At the 60th annual Grammy Awards Ceremony on Sunday night (Jan. 28), Maren Morris garnered a nod in the Best Country Solo Performance category for her single "I Could Use a Love Song," and also joined Eric Church and Brothers Osborne for an emotional tribute performance of Eric Clapton's "Tears in Heaven" to honor the victims of last year's mass shooting at the Route 91 Harvest Festival in Las Vegas, Nev., and of May's terrorist bombing outside an Ariana Grande concert in Manchester, England. Before the ceremony, Morris spoke with Rolling Stone to address an issue that, given the circumstances of that tribute, the singer couldn't help but have on her mind going into the evening: gun control.

"We need to protect ourselves and our children, and I want the country music community to get brave and talk about it," Morris tells Rolling Stone. "Unfortunately, it takes a tragedy like Vegas to start that conversation, but I'm hoping it impacts positive change from now on, so we never have to see this again."

Morris, who performed at the three-day Route 91 Festival the night before the Oct. 1 shooting spree that left 58 people dead and hundreds others injured, has a track record of taking a strong stance in favor of gun control.
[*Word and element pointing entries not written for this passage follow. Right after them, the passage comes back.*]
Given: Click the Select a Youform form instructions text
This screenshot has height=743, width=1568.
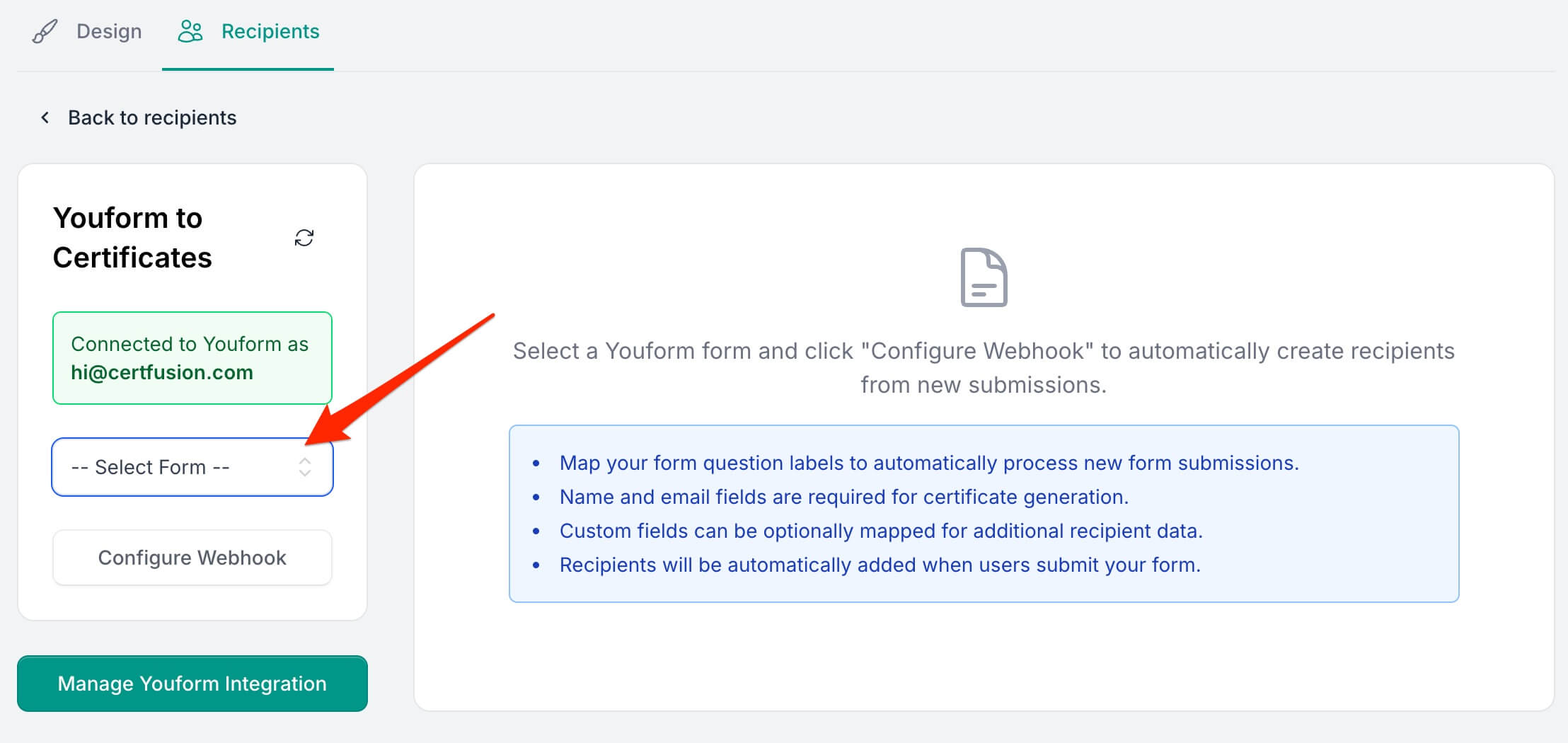Looking at the screenshot, I should point(984,368).
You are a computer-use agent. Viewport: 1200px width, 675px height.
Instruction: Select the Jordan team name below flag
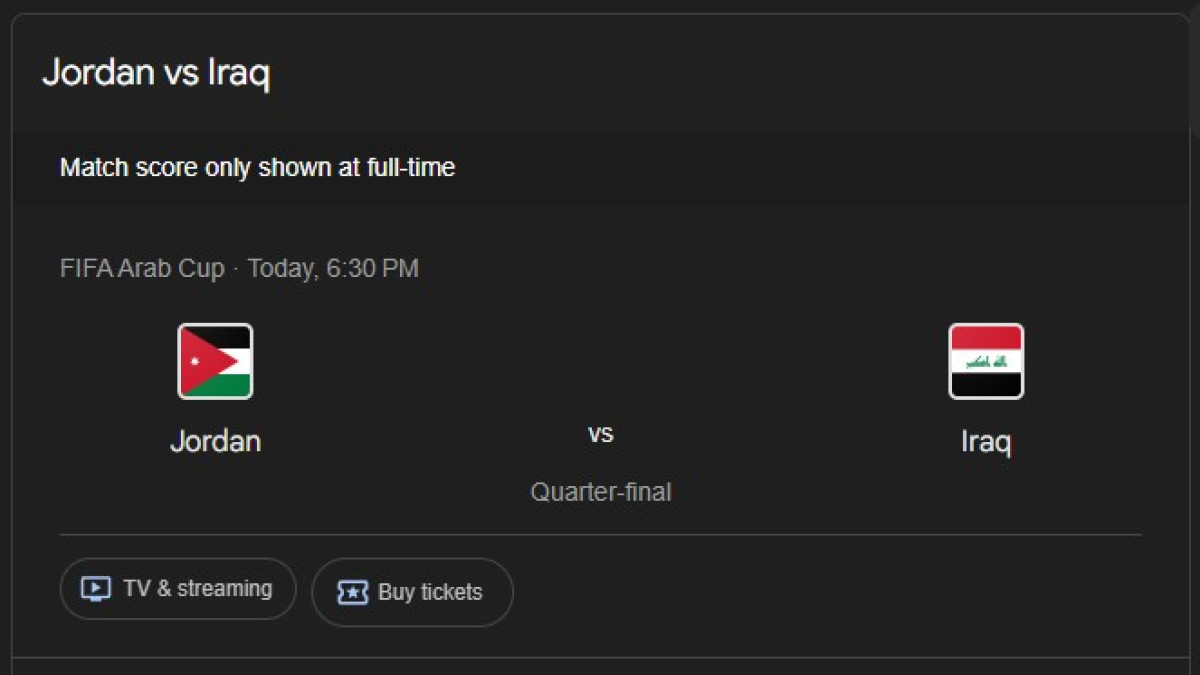215,441
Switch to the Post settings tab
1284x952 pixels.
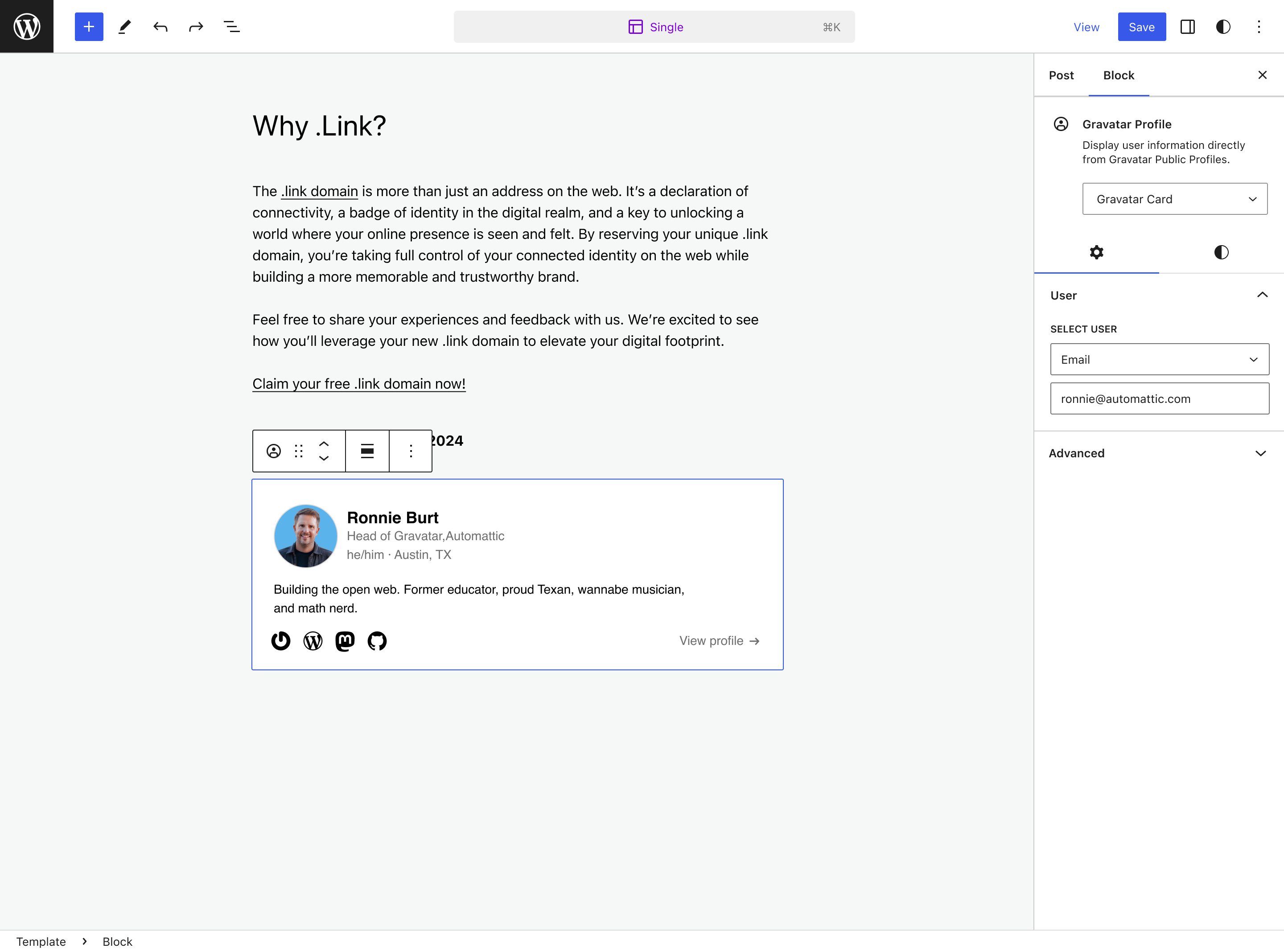point(1061,75)
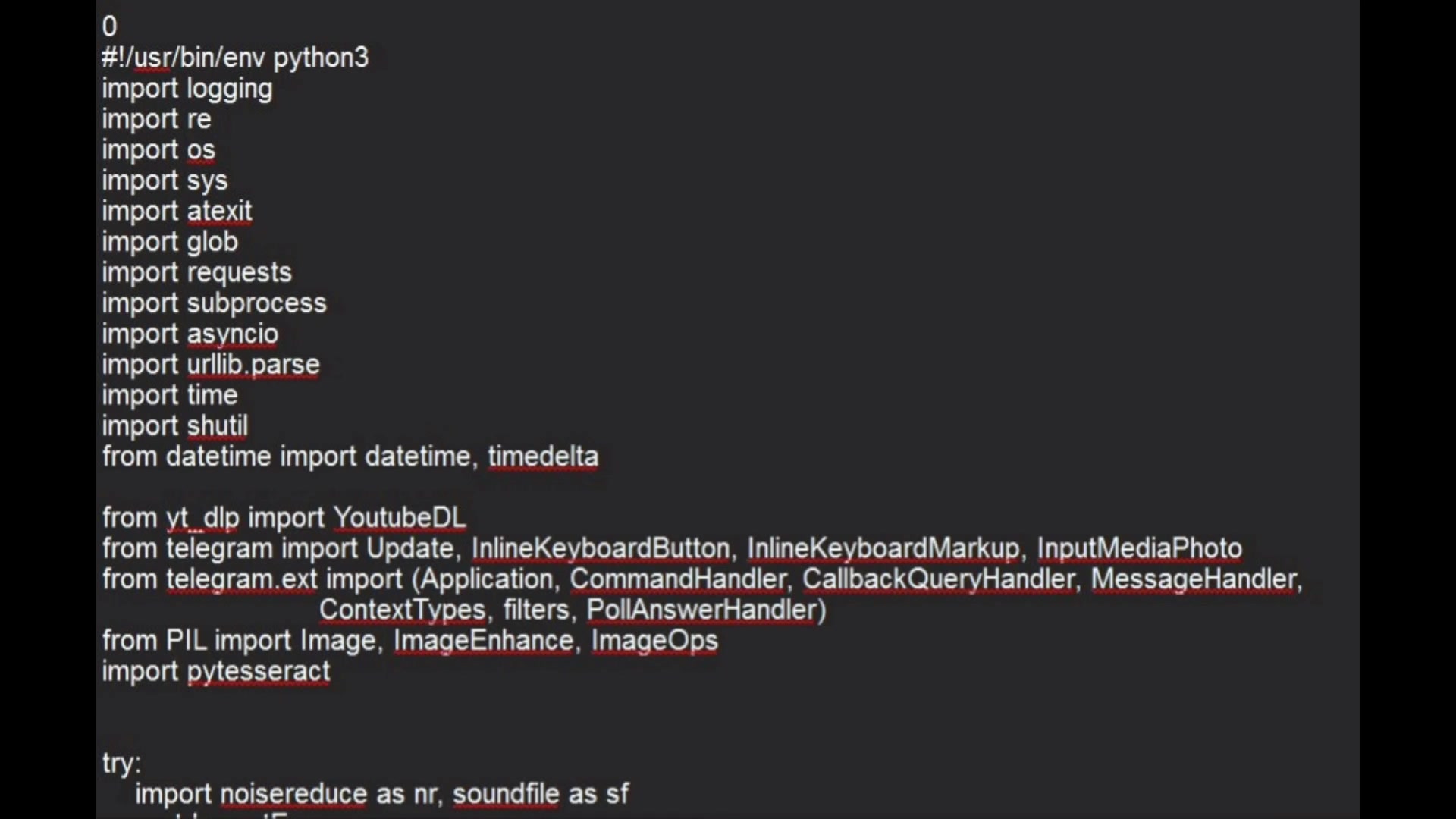Click the underlined word atexit
Image resolution: width=1456 pixels, height=819 pixels.
[219, 212]
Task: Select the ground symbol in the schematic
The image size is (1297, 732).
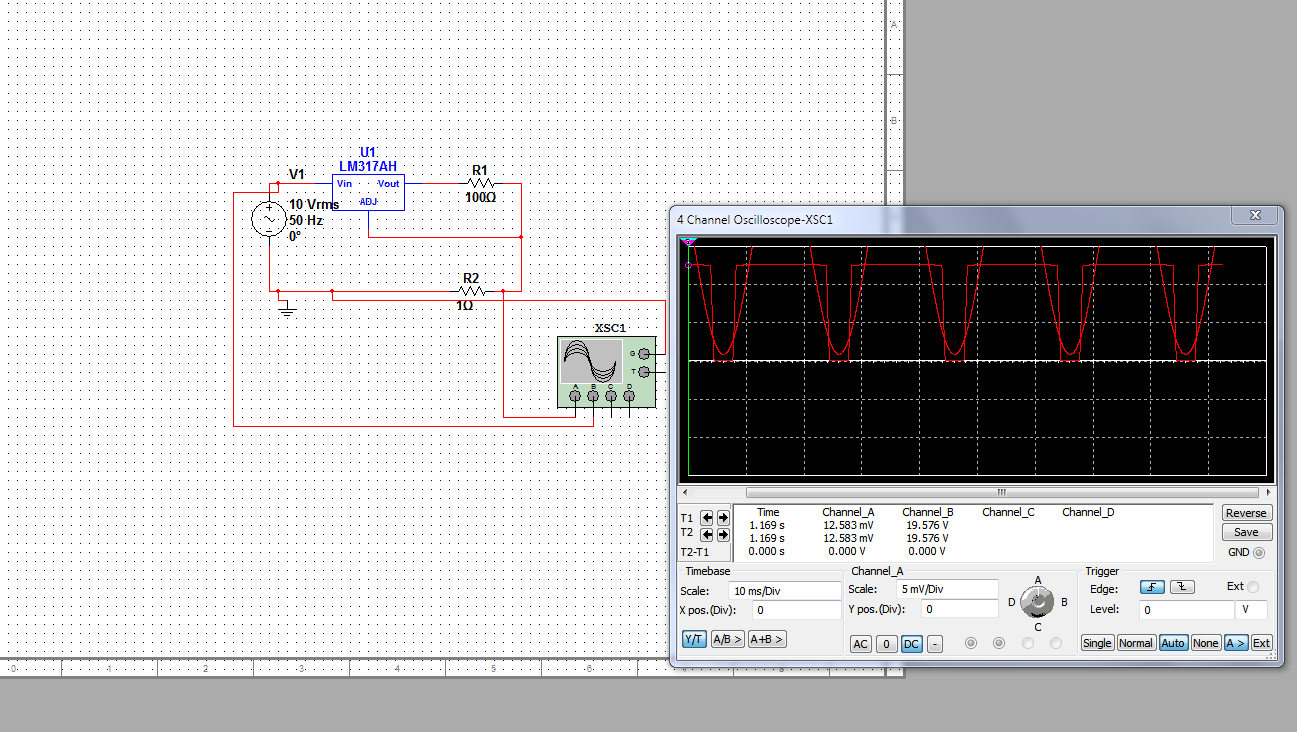Action: [x=287, y=309]
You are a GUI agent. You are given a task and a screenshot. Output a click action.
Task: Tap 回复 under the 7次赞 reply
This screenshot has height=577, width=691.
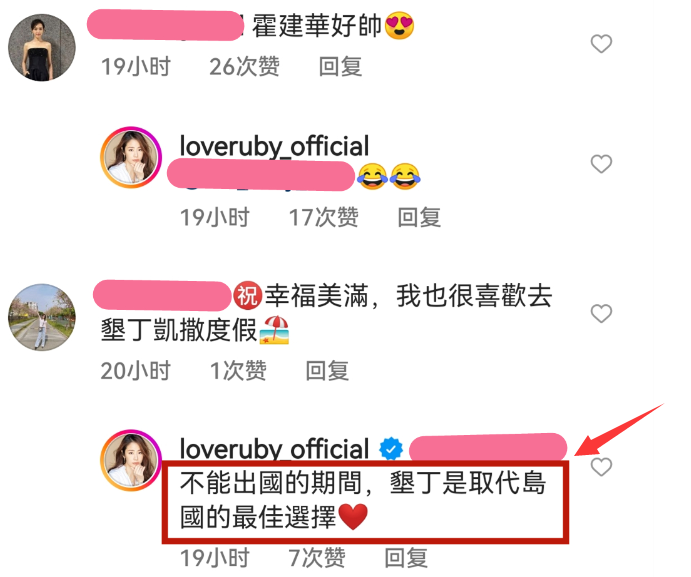click(405, 558)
Shortly after the shooting, she told the Kansas City Star in an interview that she hoped to see more country artists come forward in favor of stricter gun legislation.

"This isn't about politicizing a tragedy," she says. "It's about waking up when something this horrific goes down and we say, 'How do we prevent this from ever happening again?' And that starts with the gun conversation."

The singer acknowledges that gun control is a polarizing issue among the country music community and its fan base. The majority of country musicians steer clear of the issue, though an increasing number are speaking out in support of changes in gun legislation. Following the Las Vegas shooting, Rosanne Cash wrote that "the NRA funds domestic terrorism" in a New York Times op-ed, Tim McGraw and Faith Hill publicly took a stance in favor of stricter gun laws in the Tennesean, and Margo Price advocated for more legislation surrounding who can purchase a firearm, even as a gun owner herself.

During Morris' tribute performance with Church and the Brothers Osborne, TJ Osborne wore a white rose on his lapel in support of the #TimesUp movement. The four singers gave a stripped-down acoustic performance against a backdrop of tiles featuring the shooting victims' names, written by hand.

The four performers did not directly speak out against gun violence in their pre-song remarks, instead focusing on honoring those who died in the shooting and bombing as well as expressing hope that music can provide some comfort for those who lost loved ones: "Eric, the Brothers Osborne and I, who all performed in Las Vegas that tragic weekend, wanted to come together and honor the memory of the beautiful, music-loving souls so cruelly taken from us," Morris said onstage.